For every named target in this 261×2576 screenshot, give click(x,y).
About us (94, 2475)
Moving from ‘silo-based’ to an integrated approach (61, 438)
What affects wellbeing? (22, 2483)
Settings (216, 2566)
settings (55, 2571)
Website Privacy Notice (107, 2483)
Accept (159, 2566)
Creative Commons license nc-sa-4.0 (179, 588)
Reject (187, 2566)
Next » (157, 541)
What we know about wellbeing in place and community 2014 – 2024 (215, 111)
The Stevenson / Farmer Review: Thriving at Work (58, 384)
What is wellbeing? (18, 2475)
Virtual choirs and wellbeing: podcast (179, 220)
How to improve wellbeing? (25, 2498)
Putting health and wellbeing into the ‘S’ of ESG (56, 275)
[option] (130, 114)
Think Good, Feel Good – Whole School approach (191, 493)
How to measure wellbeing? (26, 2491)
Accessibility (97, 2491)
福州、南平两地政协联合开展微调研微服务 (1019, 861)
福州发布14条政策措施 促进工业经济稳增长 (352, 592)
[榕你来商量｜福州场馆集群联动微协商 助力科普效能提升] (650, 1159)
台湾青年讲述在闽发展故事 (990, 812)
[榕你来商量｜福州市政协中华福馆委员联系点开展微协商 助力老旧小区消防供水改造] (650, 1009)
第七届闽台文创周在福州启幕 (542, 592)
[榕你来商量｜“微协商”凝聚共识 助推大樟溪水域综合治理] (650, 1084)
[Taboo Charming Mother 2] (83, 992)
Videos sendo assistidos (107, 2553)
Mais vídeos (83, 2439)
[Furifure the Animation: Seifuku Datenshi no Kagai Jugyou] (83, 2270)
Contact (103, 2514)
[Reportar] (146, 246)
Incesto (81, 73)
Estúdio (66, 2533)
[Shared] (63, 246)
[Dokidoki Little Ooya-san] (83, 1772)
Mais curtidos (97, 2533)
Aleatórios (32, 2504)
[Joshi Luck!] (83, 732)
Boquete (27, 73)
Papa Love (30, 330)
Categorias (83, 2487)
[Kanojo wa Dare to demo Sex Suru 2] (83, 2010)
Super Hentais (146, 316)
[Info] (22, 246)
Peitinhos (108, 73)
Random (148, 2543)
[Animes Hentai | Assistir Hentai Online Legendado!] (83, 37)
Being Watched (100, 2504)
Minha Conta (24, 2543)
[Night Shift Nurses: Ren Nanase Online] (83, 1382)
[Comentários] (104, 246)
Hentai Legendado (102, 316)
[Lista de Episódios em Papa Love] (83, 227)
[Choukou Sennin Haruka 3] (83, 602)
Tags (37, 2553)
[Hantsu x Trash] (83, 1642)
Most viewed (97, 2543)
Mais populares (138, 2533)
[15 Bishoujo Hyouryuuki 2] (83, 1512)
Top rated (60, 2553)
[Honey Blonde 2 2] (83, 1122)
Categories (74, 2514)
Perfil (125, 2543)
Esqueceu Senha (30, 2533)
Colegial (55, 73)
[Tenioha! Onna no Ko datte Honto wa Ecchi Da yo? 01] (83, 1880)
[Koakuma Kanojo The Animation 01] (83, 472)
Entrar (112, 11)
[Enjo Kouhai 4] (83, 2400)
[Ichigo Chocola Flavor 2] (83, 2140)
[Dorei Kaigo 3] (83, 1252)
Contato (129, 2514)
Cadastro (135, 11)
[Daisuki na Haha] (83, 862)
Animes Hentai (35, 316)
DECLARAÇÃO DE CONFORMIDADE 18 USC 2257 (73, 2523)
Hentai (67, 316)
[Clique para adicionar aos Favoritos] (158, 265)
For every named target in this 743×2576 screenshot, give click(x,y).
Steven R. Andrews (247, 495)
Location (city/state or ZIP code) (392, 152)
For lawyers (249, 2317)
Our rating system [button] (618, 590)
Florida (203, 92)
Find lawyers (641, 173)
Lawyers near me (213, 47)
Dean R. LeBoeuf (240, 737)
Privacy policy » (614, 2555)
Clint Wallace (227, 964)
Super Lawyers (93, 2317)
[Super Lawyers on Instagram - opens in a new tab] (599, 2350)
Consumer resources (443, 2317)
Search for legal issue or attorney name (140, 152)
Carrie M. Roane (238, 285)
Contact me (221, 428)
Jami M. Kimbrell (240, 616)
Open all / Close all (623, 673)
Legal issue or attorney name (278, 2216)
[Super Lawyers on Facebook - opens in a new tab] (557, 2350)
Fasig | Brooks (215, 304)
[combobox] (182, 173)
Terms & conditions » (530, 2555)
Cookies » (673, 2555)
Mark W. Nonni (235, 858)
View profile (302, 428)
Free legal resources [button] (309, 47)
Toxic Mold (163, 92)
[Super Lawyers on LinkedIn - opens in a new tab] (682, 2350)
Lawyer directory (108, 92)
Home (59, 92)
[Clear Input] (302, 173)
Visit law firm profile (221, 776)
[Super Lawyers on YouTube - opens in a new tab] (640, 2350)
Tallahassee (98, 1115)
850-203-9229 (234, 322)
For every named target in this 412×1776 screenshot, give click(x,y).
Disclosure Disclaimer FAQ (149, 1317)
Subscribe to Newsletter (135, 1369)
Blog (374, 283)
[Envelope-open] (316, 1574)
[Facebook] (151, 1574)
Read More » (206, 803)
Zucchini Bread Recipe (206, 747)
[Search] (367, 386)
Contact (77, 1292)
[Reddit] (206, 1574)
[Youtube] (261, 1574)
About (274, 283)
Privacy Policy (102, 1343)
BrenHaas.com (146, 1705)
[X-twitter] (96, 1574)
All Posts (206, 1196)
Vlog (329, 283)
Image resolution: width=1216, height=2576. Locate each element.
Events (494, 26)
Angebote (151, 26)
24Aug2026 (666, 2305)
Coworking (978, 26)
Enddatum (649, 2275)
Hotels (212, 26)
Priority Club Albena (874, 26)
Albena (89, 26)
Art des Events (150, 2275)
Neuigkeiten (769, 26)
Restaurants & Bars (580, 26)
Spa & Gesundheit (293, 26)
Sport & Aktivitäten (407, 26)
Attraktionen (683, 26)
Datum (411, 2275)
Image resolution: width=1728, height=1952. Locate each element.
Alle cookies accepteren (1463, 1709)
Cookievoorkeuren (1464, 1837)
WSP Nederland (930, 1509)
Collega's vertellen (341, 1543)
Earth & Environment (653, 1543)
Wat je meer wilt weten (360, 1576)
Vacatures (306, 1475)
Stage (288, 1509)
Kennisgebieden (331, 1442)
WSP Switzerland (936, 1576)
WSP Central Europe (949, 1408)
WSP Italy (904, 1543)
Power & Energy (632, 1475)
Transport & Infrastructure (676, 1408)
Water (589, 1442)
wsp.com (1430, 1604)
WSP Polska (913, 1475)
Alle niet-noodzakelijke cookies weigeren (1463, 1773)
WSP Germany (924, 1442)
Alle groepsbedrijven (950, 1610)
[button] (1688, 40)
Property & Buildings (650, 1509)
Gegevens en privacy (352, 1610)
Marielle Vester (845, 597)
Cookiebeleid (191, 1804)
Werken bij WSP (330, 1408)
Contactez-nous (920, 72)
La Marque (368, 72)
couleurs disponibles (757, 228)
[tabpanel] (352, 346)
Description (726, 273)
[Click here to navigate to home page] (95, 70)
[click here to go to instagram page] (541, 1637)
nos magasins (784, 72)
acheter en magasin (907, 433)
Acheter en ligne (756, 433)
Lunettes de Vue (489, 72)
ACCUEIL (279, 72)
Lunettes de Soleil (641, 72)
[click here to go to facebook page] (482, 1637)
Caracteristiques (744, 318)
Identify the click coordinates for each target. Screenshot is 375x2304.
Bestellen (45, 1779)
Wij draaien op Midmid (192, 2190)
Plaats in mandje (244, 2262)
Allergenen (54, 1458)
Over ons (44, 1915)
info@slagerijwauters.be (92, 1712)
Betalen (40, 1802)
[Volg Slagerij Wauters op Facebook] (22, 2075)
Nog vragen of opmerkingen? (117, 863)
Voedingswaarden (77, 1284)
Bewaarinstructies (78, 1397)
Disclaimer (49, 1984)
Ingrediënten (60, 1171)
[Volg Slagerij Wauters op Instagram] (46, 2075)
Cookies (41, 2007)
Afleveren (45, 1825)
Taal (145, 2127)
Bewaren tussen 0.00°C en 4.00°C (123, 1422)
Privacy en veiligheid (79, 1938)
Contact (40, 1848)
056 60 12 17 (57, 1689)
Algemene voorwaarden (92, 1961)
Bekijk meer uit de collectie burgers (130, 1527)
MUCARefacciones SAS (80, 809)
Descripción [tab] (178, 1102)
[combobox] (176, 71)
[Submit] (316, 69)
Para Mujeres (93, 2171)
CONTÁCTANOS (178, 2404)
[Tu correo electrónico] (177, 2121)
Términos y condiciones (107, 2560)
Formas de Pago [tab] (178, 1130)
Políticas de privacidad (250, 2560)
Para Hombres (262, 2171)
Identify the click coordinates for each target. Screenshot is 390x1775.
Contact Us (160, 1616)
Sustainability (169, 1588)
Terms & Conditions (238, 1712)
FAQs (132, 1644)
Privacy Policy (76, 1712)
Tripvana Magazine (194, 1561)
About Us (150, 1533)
+--
> **Task goal**
Respond with the count of lines in the material above that contain the word "give", and add nothing to it.

> **Response for this exercise**
3